Problem.
Decide whether each statement below agrees with the article on energy independence. Answer yes or no for each, quoting the deciding words of the article exactly. 1. President Obama signed the American Recovery and Reinvestment Act in February 2009. 2. President Obama set a deadline for achieving energy independence. 3. Representative Joe Barton called the restoration fund a "shakedown."

In calling for a new “national mission” to achieve energy independence during his Oval Office address last week, President Obama was clearly seeking inspiration from his predecessors, a number of whom actually achieved the big technological goals they’d pursued. At various inflection points in the nation’s history, presidents managed to cross the country with a unified rail line, developed the powerful bombs in the Manhattan Project that ended World War Two, and sent men and returned them safely from the moon with the Apollo program.
In pursuit of energy independence, President Obama has described many steps to make the transition to a clean energy economy, but never specified a timetable or a deadline. There’s a reason for that, as Jon Stewart astutely pointed out this week on The Daily Show. Seven presidents before Obama, starting with Richard Nixon, had done just that and came up with zilch.
It’s not that he isn’t trying. To his credit, President Obama has acted on his election promise to change the rules of the oil game, and to begin responding to the worst of its economic and environmental consequences, including climate change.
In February 2009 he signed the American Recovery and Reinvestment Act, which invests over $100 billion in clean energy equipment, practices, and transit. In September 2009 the president called on the world to cut greenhouse gas emissions during a speech at the United Nations and was one of the heads of state at the G20 economic summit in Pittsburgh, which issued a formal declaration to eliminate subsidies for fossil fuel.
Two months ago, the administration issued new fuel mileage and carbon emissions standards for cars and light trucks that will take effect in 2012 and over the first five years reduce oil use by 1.8 billion barrels, says the E.P.A., and cut greenhouse gas emissions by 900 million tons. And last month the president ordered up similar new efficiency and emissions reductions standards for heavy trucks.
Then came the BP Gulf catastrophe, now in its 60th day, which has turned the nation’s attention to all of the dimensions of what Obama and other presidents have called an “addiction” to oil, but which can also be accurately described as America’s steadfast devotion.
Obama knows that actually producing more energy at home than America imports, and making good on the greenhouse gas reducing commitments the president made last year in the Copenhagen Accord, takes another level of engagement. It means opening a new era of political partnership in Washington and pursuing much more aggressive designs for non-polluting and energy efficient economic growth.
The problem is that America is in a place it’s rarely encountered, which is stuck. Some 24 million gallons of oil – the government’s latest estimate – is gushing every 10 days from a hole at the bottom of the Gulf. The president is unable to summon the technical skills needed to plug the leak. Instead he’s using legal and policy tools available to him to begin rebuilding the Minerals Management Service, promised more rigorous oversight of deep water drilling, and convinced BP on Wednesday to set aside $20 billion in a precedent-setting disaster restoration fund.
Decent responses as far as they can go. But not to the president’s opponents. Fox News commentators mounted a national right wing broadcast chorus to defend the oil industry and accuse the president of “demonizing” BP. The next day, in an instance as revealing as it was enraging, Representative Joe Barton of Texas, a senior lawmaker who receives more oil industry donations than any other House member, appeared at an oversight hearing on the spill to apologize to BP’s chairman for the president’s action in creating the restoration fund, which he called a “shakedown.”
Never has the United States sustained such a large oil disaster. Never have so many biologically rich coastal estuaries been in the path of so much oil. Never has the United States been so unprepared to respond to a manmade calamity that is producing so much damage to the people, the economy, and the environment of so many states. Never has the U.S. imported more of its oil or been further from achieving energy independence. Representative Barton’s apology, like so many other moments since the Deepwater Horizon exploded on April 20, illustrated just how grueling the last decades of the Age of Oil will be.

Data section.
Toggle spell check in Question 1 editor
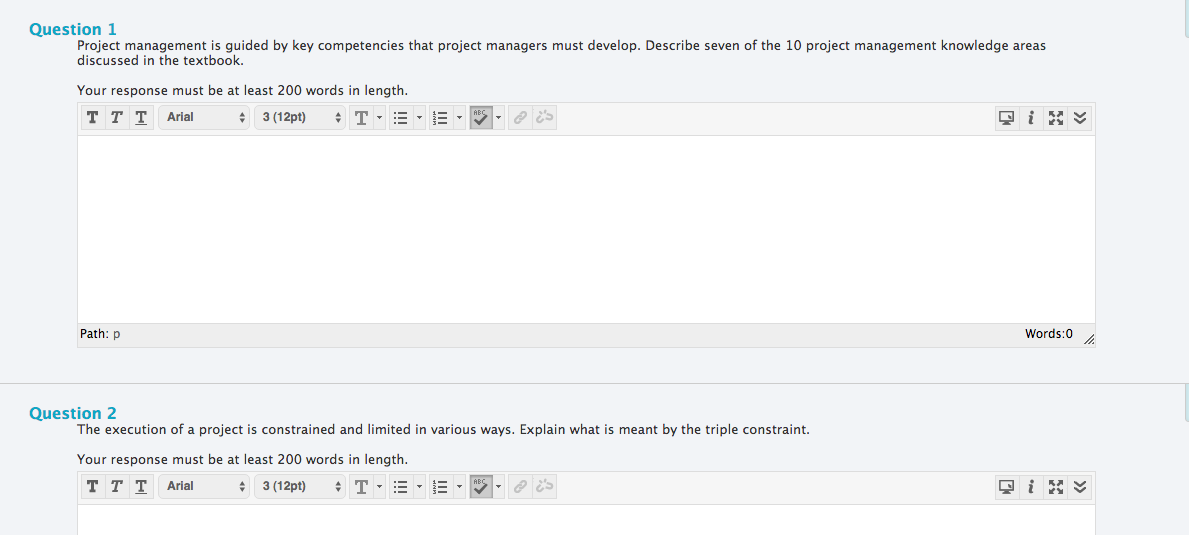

Solution.
1. Yes: "In February 2009 he signed the American Recovery and Reinvestment Act"
2. No: "but never specified a timetable or a deadline"
3. Yes: "which he called a “shakedown.”"